» Exercise requirements
In the devotional titled "Insight," what did the boy in Rugby tell Dwight Morrow to do on reaching the place where four streets meet?

Insight
- John 13:37
- Mar 8, 2017
- 3 min read

When our will is blunted by God’s wisdom it is always best to retreat back into his grace, adopt the inevitability of his gradualness and wait. My friend, life’s a story, stayed tuned for more on This Passing Day.
If something happens in my life that was unexpected, then I often feel I need to examine the situation in an effort to understand the logic and, in so doing, be able to apply reason to it in order to understand why it happened and for what purpose. Some would say that this is insightful. Perhaps, but in matters of eternal doings, is it? Recently I had the opportunity to make a major change in my life. I prayed over it and after some period of time became quite confident that the Lord would bless my prayers with his approval. He decided that my understanding of need was not his however. Within a day or two, although disappointed, I reconciled myself to his will and began to search his wisdom and believed I had discovered it. Confident, I announced this to my wife Holly. Unfortunately, it soon became apparent that I was mistaken once again. Weeks later what I had believed was the divinely ordained outcome was apparently my insight and not his.
Our lives are better served when we avoid speculating on the divine and consigning ourselves to a gradual approach to understanding it. Here’s a story. One day Dwight Morrow and his wife, the parents of Anne Lindbergh, were in Rugby, England. After wandering through the streets they realized that they had lost their way. At this moment an incident occurred that entered into Morrow’s philosophy and became a guiding principle in his life. He stopped a little Rugby lad of about 12 years. “Could you tell us the way to the station?” he asked. “Well,” the boy answered, “You turn to the right there by the grocer’s shop and then take the second street to the left. That will bring you to a place where four streets meet. And then, sir, you had better inquire again.” This answer came to symbolize for Dwight Morrow an object lesson in the inevitability of gradualness. It was also a parable of how, when the ultimate end is uncertain, one should endeavor to advance, if only a little way, in the correct, rather than the incorrect direction. (Bits and Pieces, December 1991, p. 14.)

» Provided information
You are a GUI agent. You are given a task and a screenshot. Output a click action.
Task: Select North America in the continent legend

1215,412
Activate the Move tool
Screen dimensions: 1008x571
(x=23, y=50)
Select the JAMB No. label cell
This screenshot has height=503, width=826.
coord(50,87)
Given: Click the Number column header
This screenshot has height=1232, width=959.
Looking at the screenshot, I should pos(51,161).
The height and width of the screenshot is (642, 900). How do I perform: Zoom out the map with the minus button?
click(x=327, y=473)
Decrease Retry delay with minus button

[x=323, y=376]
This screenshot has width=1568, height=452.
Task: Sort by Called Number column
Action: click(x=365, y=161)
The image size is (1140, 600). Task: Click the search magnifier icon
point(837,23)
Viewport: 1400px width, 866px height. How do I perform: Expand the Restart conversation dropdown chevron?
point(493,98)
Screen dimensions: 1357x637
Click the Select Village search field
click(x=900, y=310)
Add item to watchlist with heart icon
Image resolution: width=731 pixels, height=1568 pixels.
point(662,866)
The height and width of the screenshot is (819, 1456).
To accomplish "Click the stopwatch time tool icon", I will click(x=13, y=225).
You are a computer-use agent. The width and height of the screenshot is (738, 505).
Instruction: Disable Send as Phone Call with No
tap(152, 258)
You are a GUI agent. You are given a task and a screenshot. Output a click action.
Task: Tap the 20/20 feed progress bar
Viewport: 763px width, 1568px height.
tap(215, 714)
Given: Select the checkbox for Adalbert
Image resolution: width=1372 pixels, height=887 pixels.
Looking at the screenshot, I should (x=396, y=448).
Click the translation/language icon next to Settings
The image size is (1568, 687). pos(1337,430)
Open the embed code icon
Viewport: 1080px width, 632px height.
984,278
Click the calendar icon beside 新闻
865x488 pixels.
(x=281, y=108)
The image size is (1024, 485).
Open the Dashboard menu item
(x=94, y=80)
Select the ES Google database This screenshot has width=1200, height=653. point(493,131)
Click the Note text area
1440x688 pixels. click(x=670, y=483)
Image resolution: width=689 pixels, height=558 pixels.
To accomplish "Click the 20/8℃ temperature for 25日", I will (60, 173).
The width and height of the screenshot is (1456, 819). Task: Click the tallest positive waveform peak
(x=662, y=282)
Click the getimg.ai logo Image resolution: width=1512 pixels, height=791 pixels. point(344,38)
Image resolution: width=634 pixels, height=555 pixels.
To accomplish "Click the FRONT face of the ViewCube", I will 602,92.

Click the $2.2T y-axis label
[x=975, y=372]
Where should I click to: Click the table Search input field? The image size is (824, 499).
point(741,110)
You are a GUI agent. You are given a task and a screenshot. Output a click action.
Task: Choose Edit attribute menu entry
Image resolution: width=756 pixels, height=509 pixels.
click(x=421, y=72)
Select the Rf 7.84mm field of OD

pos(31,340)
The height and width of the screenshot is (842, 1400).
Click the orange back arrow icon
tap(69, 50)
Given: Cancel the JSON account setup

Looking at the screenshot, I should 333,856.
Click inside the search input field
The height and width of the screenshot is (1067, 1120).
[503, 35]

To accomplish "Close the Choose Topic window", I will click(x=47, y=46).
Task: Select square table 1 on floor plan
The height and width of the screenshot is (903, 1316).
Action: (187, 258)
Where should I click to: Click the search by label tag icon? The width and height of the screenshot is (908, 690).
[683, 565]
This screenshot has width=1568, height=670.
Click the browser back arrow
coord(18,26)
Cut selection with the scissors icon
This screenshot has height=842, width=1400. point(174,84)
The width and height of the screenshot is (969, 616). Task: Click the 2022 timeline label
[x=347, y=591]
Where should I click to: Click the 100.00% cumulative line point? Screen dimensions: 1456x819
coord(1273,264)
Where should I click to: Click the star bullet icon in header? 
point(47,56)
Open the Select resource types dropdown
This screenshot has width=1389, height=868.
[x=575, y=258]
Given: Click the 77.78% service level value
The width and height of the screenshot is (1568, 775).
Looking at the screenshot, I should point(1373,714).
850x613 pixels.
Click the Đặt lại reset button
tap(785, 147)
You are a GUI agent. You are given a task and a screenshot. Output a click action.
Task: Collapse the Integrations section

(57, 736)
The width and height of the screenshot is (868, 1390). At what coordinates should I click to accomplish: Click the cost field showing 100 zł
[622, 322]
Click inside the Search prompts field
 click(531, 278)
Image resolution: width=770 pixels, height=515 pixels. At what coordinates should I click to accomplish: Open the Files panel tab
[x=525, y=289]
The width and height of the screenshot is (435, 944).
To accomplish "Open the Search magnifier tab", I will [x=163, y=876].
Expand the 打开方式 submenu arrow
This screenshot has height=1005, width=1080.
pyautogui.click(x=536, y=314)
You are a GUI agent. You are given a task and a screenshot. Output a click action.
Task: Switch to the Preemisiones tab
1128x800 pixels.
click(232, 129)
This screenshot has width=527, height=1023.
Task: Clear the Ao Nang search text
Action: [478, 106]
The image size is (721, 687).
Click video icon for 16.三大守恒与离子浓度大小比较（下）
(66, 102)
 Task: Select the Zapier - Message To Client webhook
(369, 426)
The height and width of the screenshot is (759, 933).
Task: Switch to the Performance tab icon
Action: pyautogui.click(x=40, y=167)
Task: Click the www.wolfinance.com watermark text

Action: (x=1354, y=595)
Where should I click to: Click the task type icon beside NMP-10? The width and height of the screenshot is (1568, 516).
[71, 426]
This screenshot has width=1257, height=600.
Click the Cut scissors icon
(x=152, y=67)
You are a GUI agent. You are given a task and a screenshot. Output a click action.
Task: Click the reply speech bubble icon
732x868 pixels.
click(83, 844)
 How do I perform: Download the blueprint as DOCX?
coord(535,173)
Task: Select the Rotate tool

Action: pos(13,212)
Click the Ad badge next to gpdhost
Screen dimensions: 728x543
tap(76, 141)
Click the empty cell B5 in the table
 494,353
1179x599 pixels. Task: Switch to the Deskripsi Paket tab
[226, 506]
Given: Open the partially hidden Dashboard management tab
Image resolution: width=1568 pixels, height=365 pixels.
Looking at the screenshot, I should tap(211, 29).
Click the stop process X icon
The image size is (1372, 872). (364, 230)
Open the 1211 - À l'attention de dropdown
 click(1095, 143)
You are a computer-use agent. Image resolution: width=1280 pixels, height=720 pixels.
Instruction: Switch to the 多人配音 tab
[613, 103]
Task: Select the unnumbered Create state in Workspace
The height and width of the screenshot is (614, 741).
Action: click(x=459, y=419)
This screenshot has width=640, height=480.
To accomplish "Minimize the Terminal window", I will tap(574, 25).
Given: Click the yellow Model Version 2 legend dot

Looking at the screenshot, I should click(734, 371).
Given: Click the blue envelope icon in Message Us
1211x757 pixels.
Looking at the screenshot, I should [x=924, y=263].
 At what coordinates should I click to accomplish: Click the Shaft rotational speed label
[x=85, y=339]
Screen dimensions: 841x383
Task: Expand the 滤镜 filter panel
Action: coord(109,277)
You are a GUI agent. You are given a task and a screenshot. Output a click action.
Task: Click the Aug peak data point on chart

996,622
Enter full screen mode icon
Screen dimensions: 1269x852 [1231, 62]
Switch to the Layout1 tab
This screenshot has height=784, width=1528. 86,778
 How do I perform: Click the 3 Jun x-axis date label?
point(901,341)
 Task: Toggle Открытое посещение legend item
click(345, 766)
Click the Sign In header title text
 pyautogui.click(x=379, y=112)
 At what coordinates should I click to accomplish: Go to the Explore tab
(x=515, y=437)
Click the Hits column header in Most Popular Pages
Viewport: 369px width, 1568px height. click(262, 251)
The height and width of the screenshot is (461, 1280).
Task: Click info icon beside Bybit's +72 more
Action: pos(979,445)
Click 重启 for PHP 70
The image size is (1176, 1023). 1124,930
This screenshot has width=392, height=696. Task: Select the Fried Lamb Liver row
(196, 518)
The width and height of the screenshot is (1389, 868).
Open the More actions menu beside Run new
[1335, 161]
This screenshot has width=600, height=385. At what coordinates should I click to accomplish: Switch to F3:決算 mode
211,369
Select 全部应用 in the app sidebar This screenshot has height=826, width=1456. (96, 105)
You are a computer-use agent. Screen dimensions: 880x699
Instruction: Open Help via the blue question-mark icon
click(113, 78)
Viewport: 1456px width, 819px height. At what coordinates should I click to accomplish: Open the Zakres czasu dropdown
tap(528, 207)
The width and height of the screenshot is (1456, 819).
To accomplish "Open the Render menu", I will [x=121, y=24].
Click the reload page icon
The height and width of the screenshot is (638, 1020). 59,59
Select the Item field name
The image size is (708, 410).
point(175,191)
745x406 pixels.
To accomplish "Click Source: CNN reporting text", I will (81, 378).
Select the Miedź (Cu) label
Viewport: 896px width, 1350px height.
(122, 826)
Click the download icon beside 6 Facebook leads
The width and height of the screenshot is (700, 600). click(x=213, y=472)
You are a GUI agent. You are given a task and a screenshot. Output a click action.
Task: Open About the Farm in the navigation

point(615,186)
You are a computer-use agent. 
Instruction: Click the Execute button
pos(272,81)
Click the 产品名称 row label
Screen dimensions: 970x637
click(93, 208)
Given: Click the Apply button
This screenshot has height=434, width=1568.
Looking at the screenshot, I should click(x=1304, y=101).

» Written reply
Inquire again.